• TASK BRIEF:
Every line below that holds "output" must be copied.

Stored records
▬▬▬▬▬▬
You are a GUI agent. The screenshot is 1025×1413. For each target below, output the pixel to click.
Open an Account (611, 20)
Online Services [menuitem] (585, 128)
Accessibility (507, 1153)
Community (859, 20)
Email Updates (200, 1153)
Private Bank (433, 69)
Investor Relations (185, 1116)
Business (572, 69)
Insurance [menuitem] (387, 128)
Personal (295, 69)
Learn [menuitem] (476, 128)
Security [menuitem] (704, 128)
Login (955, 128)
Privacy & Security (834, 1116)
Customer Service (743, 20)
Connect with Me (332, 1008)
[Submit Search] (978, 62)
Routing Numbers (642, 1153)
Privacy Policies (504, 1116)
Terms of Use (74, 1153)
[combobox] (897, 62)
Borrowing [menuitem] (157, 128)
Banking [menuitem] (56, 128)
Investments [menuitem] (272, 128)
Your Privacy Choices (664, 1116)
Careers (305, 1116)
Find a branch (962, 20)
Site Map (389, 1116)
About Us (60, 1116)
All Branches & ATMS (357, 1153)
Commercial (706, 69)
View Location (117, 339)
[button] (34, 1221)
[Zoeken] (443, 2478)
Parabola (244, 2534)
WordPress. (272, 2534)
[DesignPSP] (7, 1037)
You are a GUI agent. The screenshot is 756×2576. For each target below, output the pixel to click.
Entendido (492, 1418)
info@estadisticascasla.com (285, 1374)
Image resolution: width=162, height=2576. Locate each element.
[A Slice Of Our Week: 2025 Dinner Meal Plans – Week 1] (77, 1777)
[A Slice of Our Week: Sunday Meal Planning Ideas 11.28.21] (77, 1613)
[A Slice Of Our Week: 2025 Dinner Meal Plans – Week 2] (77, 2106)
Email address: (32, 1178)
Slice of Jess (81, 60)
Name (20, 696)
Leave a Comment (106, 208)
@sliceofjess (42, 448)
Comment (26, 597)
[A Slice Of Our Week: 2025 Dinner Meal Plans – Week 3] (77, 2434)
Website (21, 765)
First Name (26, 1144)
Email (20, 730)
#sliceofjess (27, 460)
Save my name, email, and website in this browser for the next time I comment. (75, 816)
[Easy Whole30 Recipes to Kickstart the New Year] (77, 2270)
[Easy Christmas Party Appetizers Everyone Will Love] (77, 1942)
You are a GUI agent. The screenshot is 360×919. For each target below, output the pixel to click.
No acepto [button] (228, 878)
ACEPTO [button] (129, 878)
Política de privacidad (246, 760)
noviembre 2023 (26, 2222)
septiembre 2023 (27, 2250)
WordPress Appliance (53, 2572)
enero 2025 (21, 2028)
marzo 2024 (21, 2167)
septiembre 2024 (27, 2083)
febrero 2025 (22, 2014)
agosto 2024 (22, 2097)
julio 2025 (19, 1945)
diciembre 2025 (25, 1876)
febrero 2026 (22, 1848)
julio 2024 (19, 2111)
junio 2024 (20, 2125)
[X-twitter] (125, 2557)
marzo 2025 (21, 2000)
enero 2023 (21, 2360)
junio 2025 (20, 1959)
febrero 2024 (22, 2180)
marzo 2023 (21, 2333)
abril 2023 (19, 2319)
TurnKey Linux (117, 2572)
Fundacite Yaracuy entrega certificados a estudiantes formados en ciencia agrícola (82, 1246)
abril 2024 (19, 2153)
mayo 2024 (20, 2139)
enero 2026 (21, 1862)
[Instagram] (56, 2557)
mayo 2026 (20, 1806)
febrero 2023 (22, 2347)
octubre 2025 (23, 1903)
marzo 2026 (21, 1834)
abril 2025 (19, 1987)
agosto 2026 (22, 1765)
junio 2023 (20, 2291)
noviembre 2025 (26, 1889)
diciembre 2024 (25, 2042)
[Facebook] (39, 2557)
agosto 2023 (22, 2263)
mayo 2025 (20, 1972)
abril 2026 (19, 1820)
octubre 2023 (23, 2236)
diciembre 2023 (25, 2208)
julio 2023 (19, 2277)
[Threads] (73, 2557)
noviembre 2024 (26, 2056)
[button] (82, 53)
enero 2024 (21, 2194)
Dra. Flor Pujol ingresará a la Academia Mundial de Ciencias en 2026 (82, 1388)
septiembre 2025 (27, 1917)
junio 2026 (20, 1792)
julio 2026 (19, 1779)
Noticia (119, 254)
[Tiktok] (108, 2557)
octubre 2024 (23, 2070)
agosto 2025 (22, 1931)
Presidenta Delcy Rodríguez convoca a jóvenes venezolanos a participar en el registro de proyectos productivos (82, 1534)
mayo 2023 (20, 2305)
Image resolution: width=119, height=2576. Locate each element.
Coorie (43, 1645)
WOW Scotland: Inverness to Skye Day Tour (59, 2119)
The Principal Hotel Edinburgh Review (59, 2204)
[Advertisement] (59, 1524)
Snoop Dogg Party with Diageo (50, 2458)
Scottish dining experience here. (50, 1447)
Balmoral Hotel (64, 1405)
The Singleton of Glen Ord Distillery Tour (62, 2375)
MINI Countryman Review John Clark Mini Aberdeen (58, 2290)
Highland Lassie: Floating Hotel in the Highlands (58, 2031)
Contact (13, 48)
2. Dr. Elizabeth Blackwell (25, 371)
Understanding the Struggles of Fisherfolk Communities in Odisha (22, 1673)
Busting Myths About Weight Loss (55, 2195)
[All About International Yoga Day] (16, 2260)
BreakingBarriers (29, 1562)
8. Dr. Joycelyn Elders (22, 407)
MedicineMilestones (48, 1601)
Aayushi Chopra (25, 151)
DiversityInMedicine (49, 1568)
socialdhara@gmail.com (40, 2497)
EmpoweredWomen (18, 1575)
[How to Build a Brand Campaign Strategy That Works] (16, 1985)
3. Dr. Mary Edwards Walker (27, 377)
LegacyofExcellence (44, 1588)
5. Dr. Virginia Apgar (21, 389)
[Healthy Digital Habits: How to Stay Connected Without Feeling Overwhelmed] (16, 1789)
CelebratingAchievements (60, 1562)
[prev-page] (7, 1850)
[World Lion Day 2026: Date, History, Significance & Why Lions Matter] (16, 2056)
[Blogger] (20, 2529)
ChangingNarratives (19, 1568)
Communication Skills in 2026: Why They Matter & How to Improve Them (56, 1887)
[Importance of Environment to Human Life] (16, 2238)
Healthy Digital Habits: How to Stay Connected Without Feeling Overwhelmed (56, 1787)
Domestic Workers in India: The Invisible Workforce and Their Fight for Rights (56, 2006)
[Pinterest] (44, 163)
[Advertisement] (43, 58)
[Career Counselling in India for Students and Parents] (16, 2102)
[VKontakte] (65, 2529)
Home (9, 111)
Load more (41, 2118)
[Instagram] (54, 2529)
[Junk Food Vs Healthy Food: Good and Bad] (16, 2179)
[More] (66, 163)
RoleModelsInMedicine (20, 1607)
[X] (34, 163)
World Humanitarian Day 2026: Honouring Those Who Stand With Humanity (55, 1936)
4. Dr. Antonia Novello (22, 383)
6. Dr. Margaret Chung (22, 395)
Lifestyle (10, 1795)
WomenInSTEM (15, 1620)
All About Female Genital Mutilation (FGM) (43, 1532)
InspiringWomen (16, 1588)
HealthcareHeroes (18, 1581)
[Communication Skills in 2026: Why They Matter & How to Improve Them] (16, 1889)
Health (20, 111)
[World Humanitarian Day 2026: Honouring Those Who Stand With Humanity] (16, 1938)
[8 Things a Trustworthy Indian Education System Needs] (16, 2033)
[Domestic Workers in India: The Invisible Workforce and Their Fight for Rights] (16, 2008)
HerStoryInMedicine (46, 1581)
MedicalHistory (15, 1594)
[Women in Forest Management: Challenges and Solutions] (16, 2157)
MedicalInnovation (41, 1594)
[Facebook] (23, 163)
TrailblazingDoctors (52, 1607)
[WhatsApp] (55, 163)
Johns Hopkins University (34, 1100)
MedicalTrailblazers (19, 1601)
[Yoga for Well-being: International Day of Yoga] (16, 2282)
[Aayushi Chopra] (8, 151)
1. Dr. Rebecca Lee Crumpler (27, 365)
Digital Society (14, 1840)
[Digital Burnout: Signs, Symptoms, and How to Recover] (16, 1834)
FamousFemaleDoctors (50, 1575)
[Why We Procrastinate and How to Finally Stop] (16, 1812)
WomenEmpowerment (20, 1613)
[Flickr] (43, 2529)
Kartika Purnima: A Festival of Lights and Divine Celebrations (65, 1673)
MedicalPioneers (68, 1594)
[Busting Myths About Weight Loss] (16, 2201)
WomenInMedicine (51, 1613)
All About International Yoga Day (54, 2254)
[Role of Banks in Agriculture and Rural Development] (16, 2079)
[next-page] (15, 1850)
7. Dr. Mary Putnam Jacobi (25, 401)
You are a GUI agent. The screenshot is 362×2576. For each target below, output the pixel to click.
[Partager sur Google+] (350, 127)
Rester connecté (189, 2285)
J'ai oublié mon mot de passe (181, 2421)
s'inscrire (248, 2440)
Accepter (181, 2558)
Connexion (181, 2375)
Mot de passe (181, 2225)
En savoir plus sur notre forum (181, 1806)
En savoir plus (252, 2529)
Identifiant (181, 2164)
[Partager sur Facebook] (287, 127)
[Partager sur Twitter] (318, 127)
▬▬▬▬▬▬
• TASK RESPONSE:
You are a GUI agent. The screenshot is 1025×1413. For each target below, output the pixel to click.
You are a GUI agent. The screenshot is 756×2576. For each target below, output the pixel to click.
You are a GUI agent. The screenshot is 360×919. For each target below, output the pixel to click.
You are a GUI agent. The screenshot is 362×2576. For each target below, output the pixel to click.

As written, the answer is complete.